Regardless of what governments or anyone else might do about spam, and regardless of whether you and anyone else other than the targets of your mail consider it spam, your implicit claim to a right to send is wrong and scarier than any sort of Internet vigilante-style punishment.
I don't claim any such right to send. In fact, I agree with you about your right to block. But that right belongs to the you as the recipient of the communication, not to a third party intermediary that is not acting with the explicit approval of the recipient. Just as you have the right to choose only "opt in" email, I have the right to choose "opt out" email blocking. We need to preserve BOTH of those rights. Eliminating the latter right is simply not the best way to fix the problems with the former right.
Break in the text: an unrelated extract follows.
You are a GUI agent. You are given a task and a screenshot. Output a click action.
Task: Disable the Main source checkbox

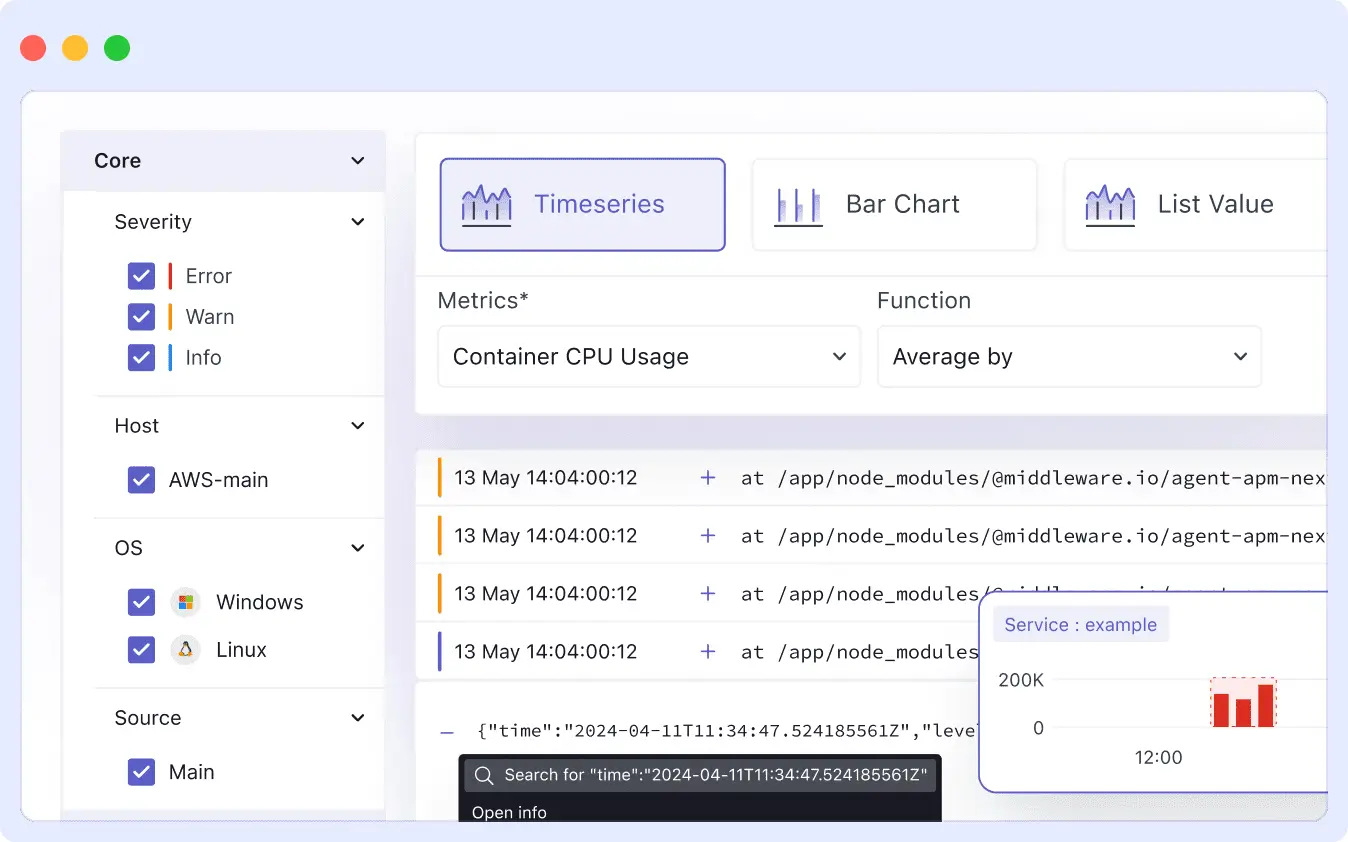pos(141,772)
Your right to send mail stops at the border routers of your ISP.
Bzzt. Not in most Western countries it doesn't. In telephony, equal access regulations have long ensured that telephone companies are required to interconnect their systems and NOT make third party decisions to block calls. But that doesn't stop you personally from using caller-id information to filter my calls, or even from buying a box that subscribes to a private blacklisting service. It's your decision, not your ISP's.
Whether your mail gets any farther depends entirely on the sufferance, whim, and caprice of others.
Read your history. This is more or less what the 19th century phone companies argued, and it's what governmental regulation of communication in a democracy is *for*. The ISP's like to claim "common carrier" status when it's in their interest, but they should bear the same responsibilities as well.
If prospective targets of your mail reject it because your IP address is divisible by 91, that is entirely fair, appropriate, and not for anyone but the owners of your targeted mailboxes to judge.
That is certainly one opinion, but the history of telecommunications policy in the US and elsewhere is based on a rather different opinion.
Customers of ISPs that want to receive your mail but can't for any reason, whether the use blacklists, the prime factors of your IP address, or standard incompetence, have and should have only one recourse, changing mail providers.
This is precisely where your argument falls apart: ISP's are consolidating and becoming more and more like common carriers. Fork example, at my home in a modern American city, I have precisely two reasonably priced options if I want broadband: Cable and DSL. Ultimately it is becoming a duopoly, and while that's better than a monopoly, it just doesn't leave enough options for a fully laissez-faire position to be realistic.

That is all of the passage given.